» **WHAT THE TASK ASKS**
Leave out the pictures. Return every record otherwise untouched.

» **EXTRACTED RECORDS**
• • • • •
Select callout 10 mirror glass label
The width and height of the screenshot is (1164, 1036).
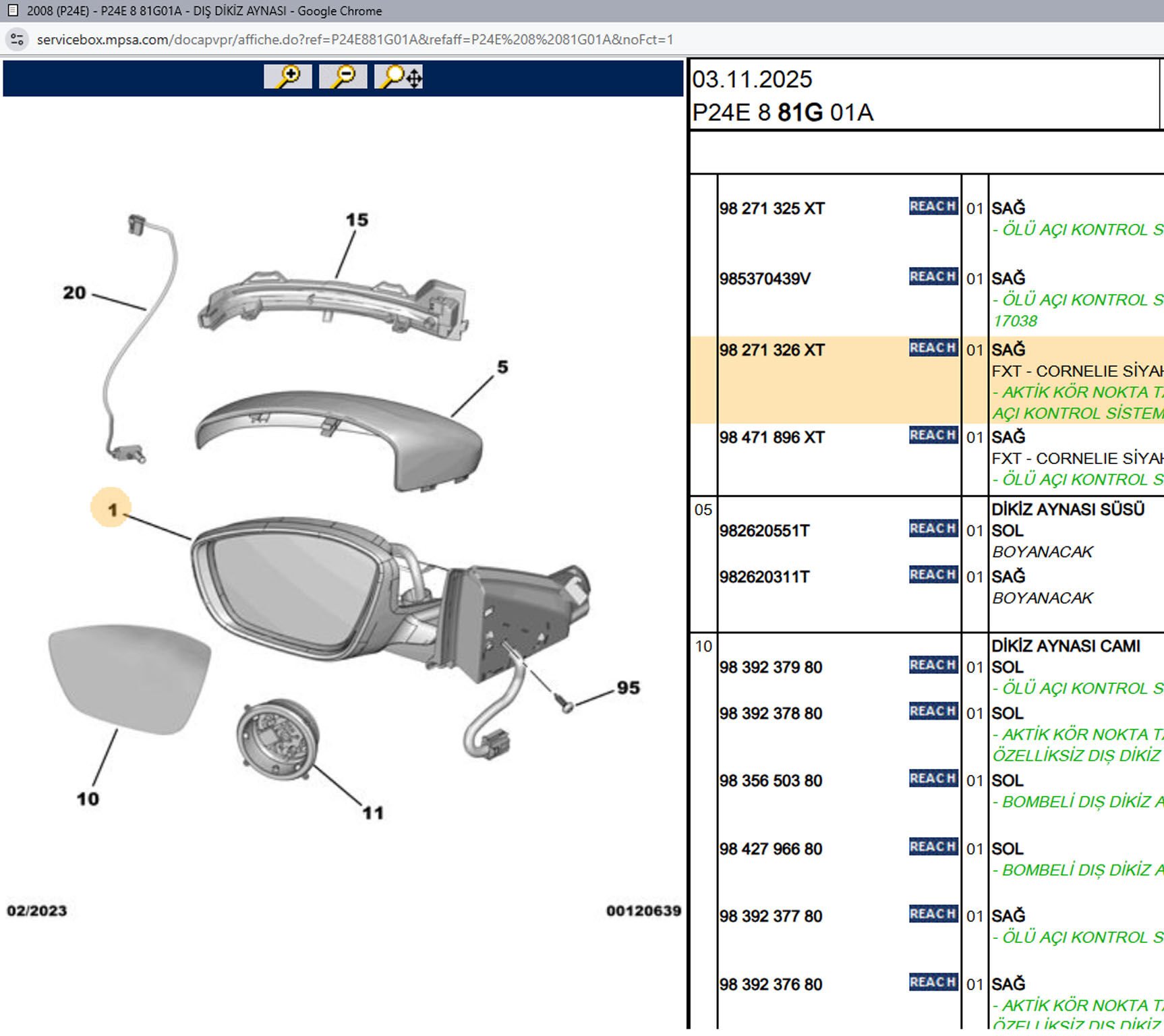point(88,799)
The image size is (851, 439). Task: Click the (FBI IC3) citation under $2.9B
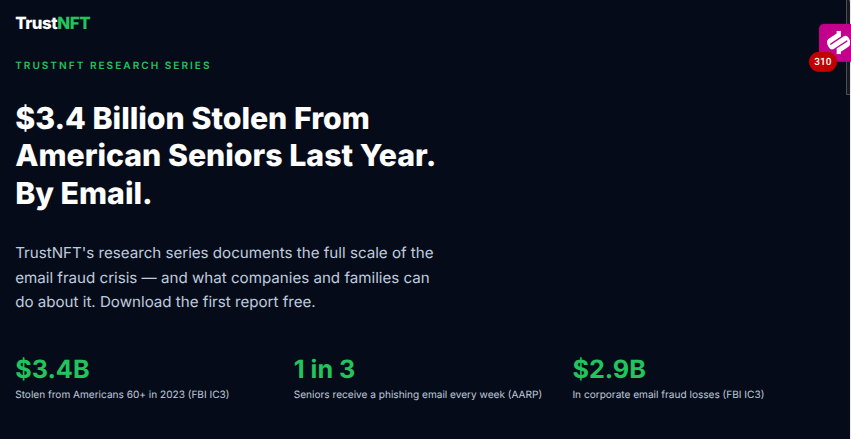pos(744,395)
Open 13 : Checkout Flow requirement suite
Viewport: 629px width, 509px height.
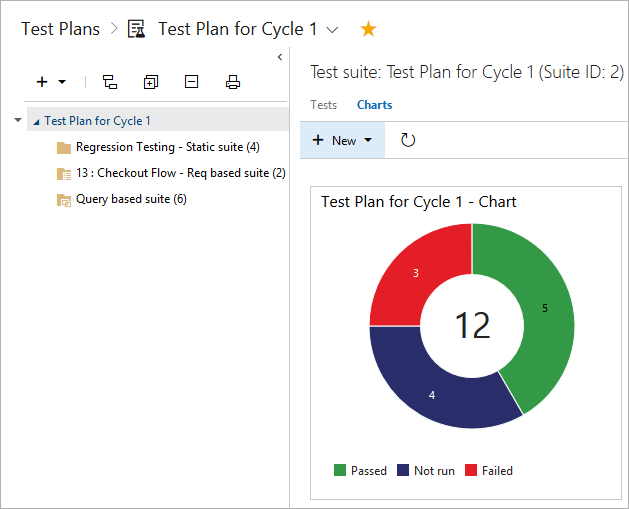pos(180,173)
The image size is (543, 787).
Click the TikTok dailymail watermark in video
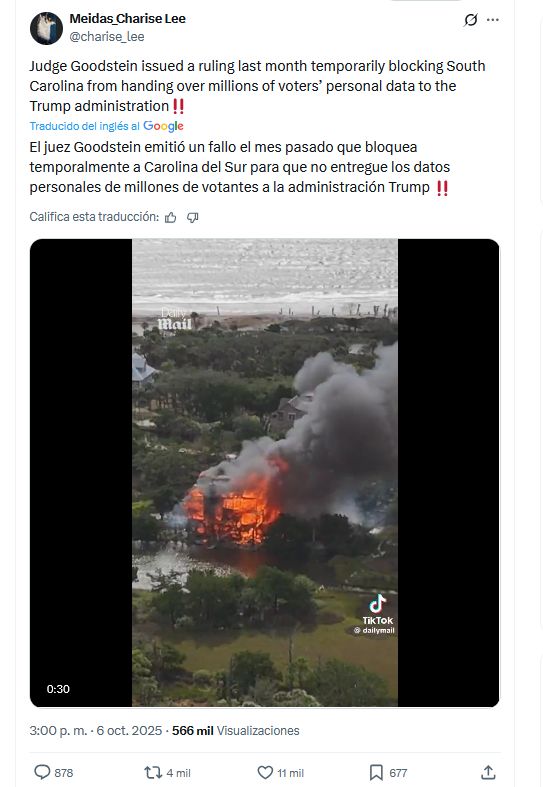point(377,615)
• • • • •
» **ANSWER SPACE**
Select callout 10 mirror glass label
The width and height of the screenshot is (1164, 1036).
point(88,799)
The image size is (851, 439). Task: Click the (FBI IC3) citation under $2.9B
pos(744,395)
Open 13 : Checkout Flow requirement suite
Viewport: 629px width, 509px height.
pos(180,173)
The image size is (543, 787).
Click the TikTok dailymail watermark in video
point(377,615)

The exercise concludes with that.